Para que os devotos lidem com todas estas representações, é pedido a eles que adorem não os nomes e as formas, mas o dinamismo, a torrencial corrente cósmica de fugazes evoluções, que continuamente produz e aniquila as existências individuais; como gotas de uma poderosa queda d'água. O indivíduo passa a ter uma atitude, identificando sua mente com o princípio que lhe dá existência. Que o lança para dentro de um processo de crescimento, eliminando as contradições existentes em seu caminho. Assim ele se sente como parte desta força suprema. Tanto os pesares quanto as alegrias são transcendidas na entrada em um estado puro, livre de opostos.

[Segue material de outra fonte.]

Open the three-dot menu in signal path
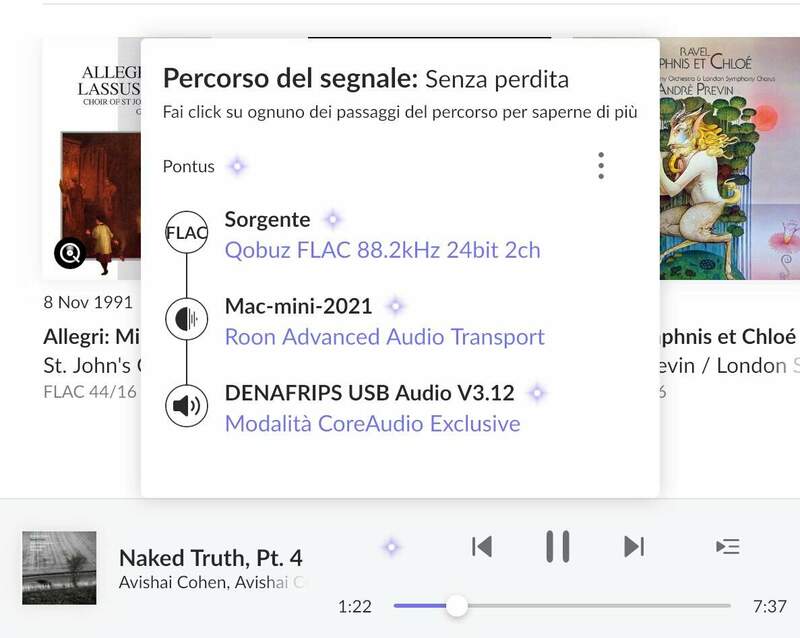[600, 166]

Assim como em todo este simbolismo védico, as estruturas psicológicas contém secretamente o seu oposto, ou está de alguma forma ligado à ele. E não existe nenhum ritual, ou momento psicológico, que não se converta em seu oposto quando se toma uma posição extrema. Quanto mais tomamos uma atitude unilateral, tanto mais podemos esperar sua reversão para o seu contrário. Isto é chamado enantiodromia.

Portanto todas as nossas qualidades e características das quais mais gostamos e defendemos são as mais ameaçadas com certa perversão diabólica. Pois são exatamente elas que mais reprimem o mal.

O autoconhecimento é uma aventura que nos conduz a amplidões e profundezas inesperadas, sendo sempre muito doloroso desencadearmos perturbações difíceis de se administrar. Nossa existência individual se caracteriza por uma relação entre a alma livre, pura e perfeita, e as ilusões do mundo exterior. Mas sempre poderemos transcender à estes obstáculos temporais e a todos os nossos apegos para conseguirmos discernir a realidade aparte das camadas de ilusão que a envolvem.

Para a psicologia moderna, com este empreendimento estaremos sempre lidando com a vida e a morte da consciência comum, para dar lugar ao surgimento de uma consciência superior. Num confronto com a sombra, que apesar de sinistro e inevitável, é o que nos projeta para a individuação.

E, sempre que olho para lugares ermos do inconsciente, vejo Shiva. No topo do Monte Kailasa. Pronto para começar a sua dança.

(*) Sérgio Pereira Alves é Psicólogo Clínico Junguiano atuando na clínica particular em Belo Horizonte. Autor de vários artigos publicados em jornais e revistas especializadas.